He’s reminded me that accountability belongs to Him.
That I can walk in truth without wielding it like a weapon.
That my job is not to force transformation but to stay surrendered.

Romans 14:12“So then, each of us will give an account of ourselves to God.”

It's not my responsibility to micromanage someone else's spiritual growth. I can speak truth but the accountability is vertical, not mine to enforce.

Resting in the One Who Sees

I used to think resting meant letting people get away with bad behavior.
Now I know that resting in God means trusting Him to be Judge and Redeemer.

It doesn’t mean I don’t speak truth.
It doesn’t mean I don’t protect.
But it does mean I no longer have to perform for love…or fight for peace like it’s all on my shoulders.

Matthew 11:28-30“Come to me, all you who are weary and burdened, and I will give you rest... For my yoke is easy and my burden is light.”

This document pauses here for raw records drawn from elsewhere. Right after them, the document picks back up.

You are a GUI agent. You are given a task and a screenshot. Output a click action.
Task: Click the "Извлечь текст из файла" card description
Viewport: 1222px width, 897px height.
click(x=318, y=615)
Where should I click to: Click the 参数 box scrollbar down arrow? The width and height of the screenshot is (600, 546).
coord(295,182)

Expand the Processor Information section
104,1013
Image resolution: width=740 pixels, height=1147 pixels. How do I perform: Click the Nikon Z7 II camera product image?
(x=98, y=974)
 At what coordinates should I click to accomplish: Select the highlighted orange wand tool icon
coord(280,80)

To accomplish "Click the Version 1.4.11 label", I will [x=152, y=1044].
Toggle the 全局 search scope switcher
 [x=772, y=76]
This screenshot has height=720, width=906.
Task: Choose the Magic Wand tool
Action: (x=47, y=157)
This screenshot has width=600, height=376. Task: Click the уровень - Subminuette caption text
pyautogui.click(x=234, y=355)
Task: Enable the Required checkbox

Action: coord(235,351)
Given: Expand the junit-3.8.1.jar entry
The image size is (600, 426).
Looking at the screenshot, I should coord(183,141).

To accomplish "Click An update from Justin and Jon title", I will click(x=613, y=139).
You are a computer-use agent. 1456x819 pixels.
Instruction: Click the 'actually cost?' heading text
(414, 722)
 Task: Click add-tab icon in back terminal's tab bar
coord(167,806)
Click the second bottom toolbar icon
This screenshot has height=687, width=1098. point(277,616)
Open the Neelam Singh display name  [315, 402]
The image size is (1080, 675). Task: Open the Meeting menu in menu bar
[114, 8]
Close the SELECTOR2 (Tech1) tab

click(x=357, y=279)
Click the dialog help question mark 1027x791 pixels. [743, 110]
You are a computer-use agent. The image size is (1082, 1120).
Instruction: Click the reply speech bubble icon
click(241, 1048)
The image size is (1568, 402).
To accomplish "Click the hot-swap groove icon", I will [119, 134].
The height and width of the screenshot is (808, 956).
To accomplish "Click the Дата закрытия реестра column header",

When I stopped trying to be everything for everyone, I found the rest Jesus promised. The peace that comes when we surrender striving.

I’m allowed to walk away without burning everything down.
I’m allowed to love without losing myself.
And I’m allowed to stop trying to be everyone’s rescue plan.

What I Know Now

God never asked me to be everyone's savior.
He only asked me to be obedient.
To walk in love.
To speak with gentleness.
To trust Him to do what only He can do in someone else’s heart.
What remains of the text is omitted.